Rating:  Summary: This should be required reading of every book hound.... Review: This a great read-period! I had never been interested in reading western novels-but due to its popularity, I decided to try it. I, too, stayed up into the wee hours reading that one more page. I took the book to the gym, to the park, any place where I knew I would get a few minutes to pick up where I last left off. The reviewer that wrote that this book is the quickest 900 pages that you may ever read-could not have been more accurate. It is a very special book.
Rating:  Summary: How the West was really won Review: I can understand why so many authors of westerns romanticize and distort history; it takes real talent - the kind that McMurtry possesses - to write a realistic, accurate and enthralling story. It's amazing how much I cared about Gus and Call, an inarticulate odd couple on a long cattle drive. What was it really like in the Old West? McMurtry's only agenda is to tell it like it was, and to tell it well. Dive into this fat story, and learn a lot about yourself and other people on the way.
Rating:  Summary: Even this Mystery Fan LOVED it! Review: One night, having finished my latest murder mystery, upon which I feast daily, I had nothing else to read. My husband, of much higher standards in the fare he reads (mostly non-fiction & biographies) told me I ought to expand my horizons and try Lonesome Dove. "It won the Pulitzer Prize." he stated. I was not impressed. Frustrated that so "little" was happening initially, I plowed on. Now, I'm almost done, staying up late each night to keep my eyes open & read just one more page before falling asleep. I HIGHLY RECOMMEND this book, even to you mystery lovers out there! The story is rich, sad, happy & moving. I'll be picking up more written by this talented author! :)

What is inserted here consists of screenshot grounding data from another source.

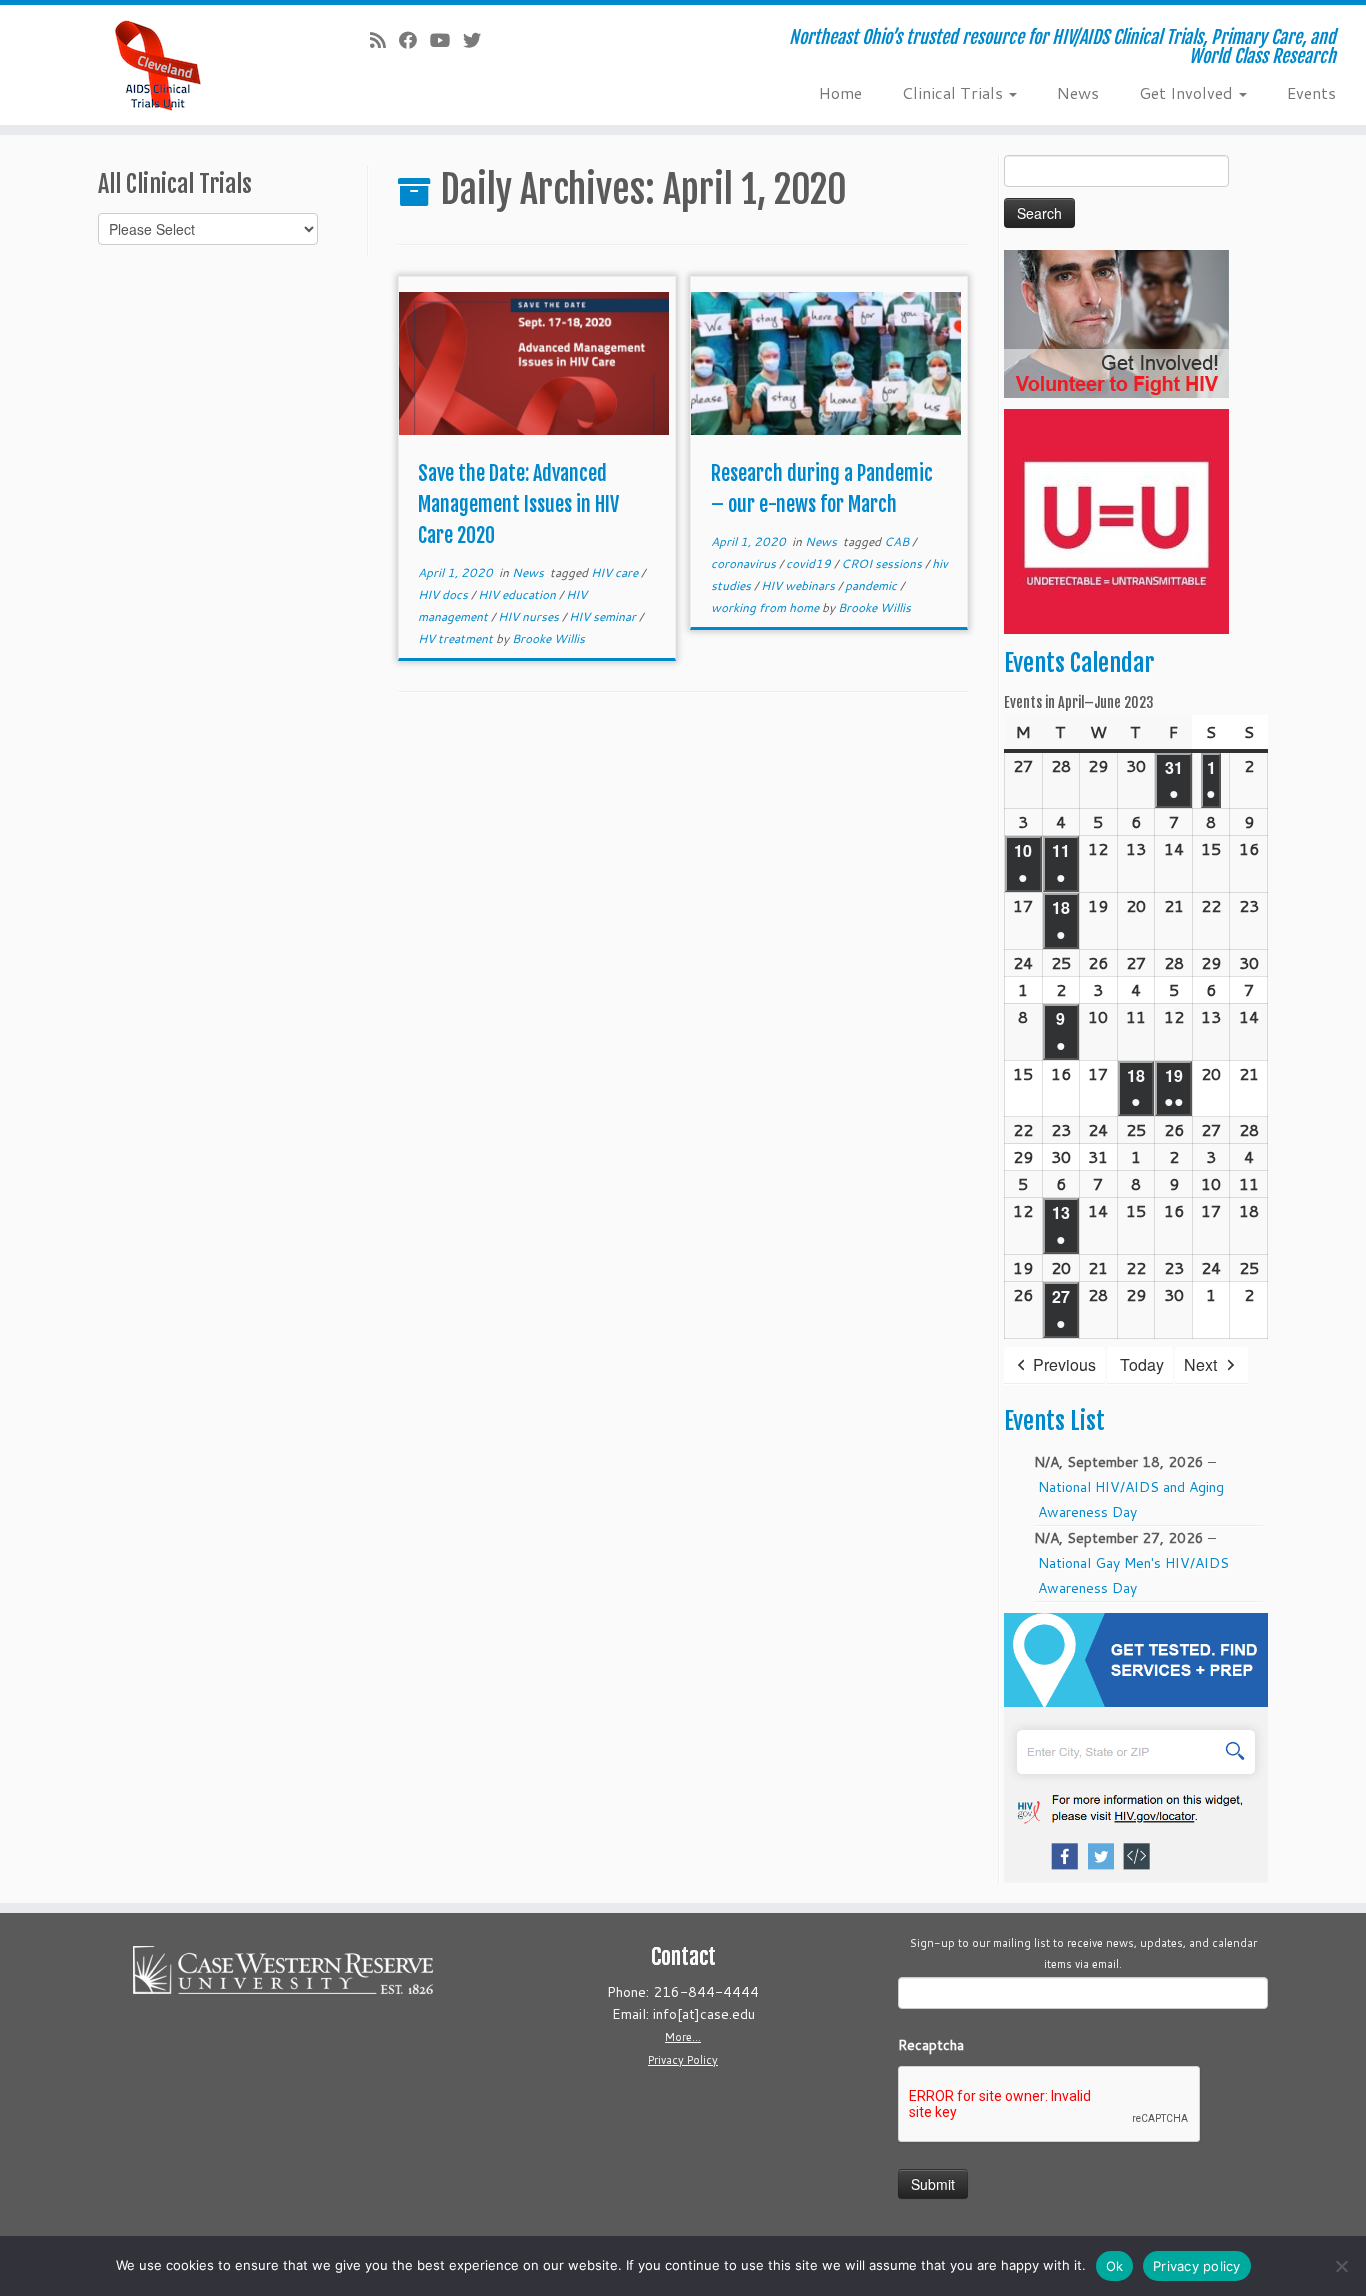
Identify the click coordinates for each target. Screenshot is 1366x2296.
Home (840, 92)
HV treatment (457, 638)
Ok (1115, 2266)
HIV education (518, 594)
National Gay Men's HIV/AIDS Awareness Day (1133, 1575)
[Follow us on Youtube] (446, 40)
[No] (1341, 2266)
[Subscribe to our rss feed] (384, 40)
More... (683, 2037)
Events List (1054, 1421)
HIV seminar (604, 616)
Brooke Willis (548, 638)
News (1078, 92)
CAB (898, 541)
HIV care (616, 572)
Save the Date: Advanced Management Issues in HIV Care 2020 (518, 504)
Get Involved (1188, 92)
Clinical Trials (954, 92)
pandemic (872, 585)
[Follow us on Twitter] (478, 40)
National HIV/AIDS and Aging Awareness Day (1131, 1499)
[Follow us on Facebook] (414, 40)
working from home (766, 607)
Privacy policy (1197, 2266)
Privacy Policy (683, 2060)
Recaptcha (931, 2045)
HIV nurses (530, 616)
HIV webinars (799, 585)
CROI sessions (883, 563)
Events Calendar (1079, 663)
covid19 (810, 563)
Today (1142, 1364)
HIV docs (444, 594)
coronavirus (745, 563)
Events (1311, 92)
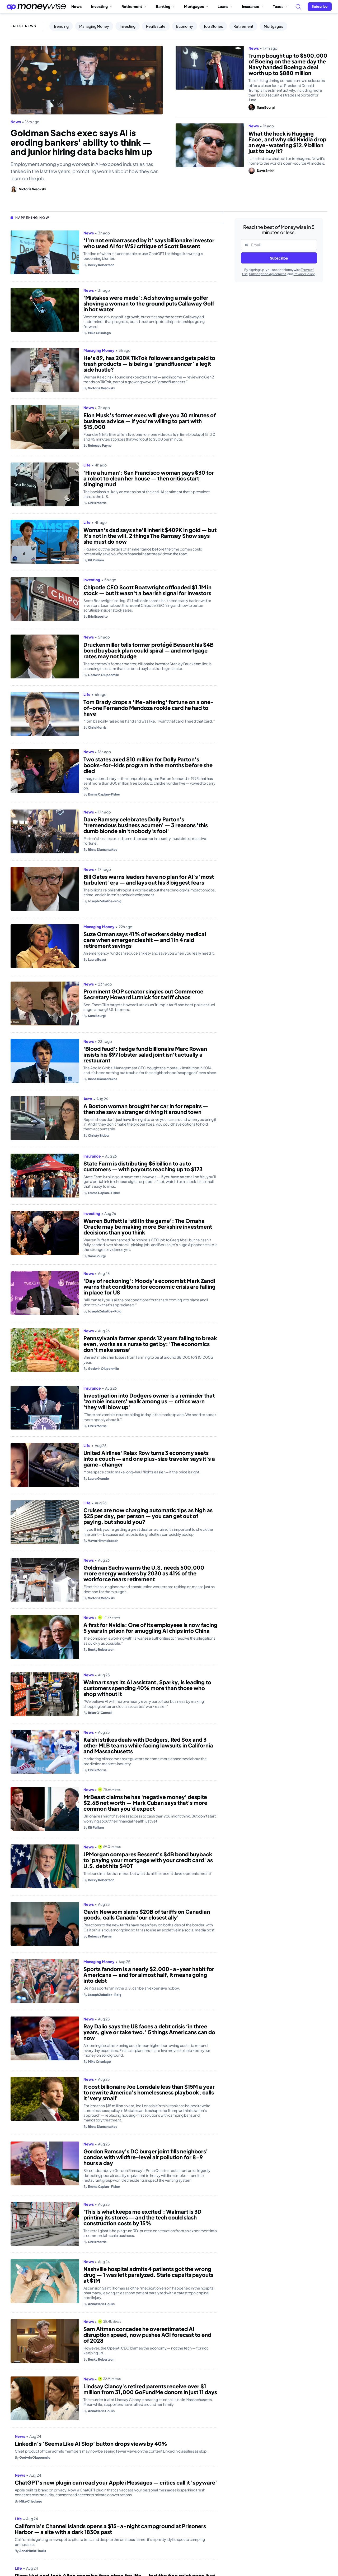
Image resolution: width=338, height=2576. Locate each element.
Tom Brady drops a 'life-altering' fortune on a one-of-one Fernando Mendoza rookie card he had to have (148, 707)
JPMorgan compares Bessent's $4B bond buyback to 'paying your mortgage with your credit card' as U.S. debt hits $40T (148, 1860)
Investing (99, 6)
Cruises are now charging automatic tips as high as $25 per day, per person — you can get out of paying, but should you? (148, 1516)
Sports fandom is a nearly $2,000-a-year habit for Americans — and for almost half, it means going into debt (148, 1974)
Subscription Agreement (267, 274)
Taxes (278, 6)
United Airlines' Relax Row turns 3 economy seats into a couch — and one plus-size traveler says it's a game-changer (149, 1458)
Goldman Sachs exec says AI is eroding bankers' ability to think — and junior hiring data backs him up (81, 142)
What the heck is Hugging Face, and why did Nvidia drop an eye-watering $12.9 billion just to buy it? (287, 142)
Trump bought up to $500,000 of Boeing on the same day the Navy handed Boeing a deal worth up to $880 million (287, 64)
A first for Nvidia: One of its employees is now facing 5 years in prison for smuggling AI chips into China (150, 1628)
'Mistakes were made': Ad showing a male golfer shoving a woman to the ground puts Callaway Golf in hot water (148, 303)
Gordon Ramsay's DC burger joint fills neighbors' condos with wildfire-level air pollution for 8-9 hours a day (145, 2157)
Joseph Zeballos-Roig (102, 901)
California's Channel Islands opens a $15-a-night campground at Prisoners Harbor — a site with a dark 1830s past (146, 2564)
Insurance (250, 6)
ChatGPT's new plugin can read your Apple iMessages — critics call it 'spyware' (138, 2504)
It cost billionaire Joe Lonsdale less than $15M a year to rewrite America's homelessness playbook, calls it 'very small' (149, 2092)
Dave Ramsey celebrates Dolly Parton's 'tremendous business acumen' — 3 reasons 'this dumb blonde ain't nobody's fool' (145, 825)
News (76, 6)
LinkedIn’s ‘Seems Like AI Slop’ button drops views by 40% (148, 2446)
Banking (163, 6)
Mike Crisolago (97, 333)
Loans (223, 6)
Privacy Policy (304, 274)
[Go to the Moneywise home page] (36, 6)
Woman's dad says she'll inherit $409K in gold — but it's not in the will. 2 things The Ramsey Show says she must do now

Rating:  Summary: A Light in Dark times Review: I have read LD about three times and watched the movie so many times my wife has threatened to leave if I watch it again. What I use it for is a guide when I am confused. I relate to Gus and if I could pick someone to be he would be my choice. For instance, " I found myself in a tricky situation a while back where I felt I was being treated unjustly by three of my supervisors. My mind thought I could reach across the Big Bosses desk and grab his hair and slam his head down on his desk and break his nose. When the one beside me got up I would turn, raise my knee quickly to where men hate to be kneed at and I figured the young one would get scared and run". That is right out out of the baroom scene in San Antonio. But I am not Gus so I figured I would just stick around and aggravate them for about another four years and retire. My point is I was able to use the Story in troubled times as a guide to what would have been right to me. Life was simple and quick and sure in the Lonsome Dove Time period, not cluttered by 401K's and health insurance and financial insecurities. Like Gus Said, By God Woodrow, dying ain't what I'm talking about, it's Living."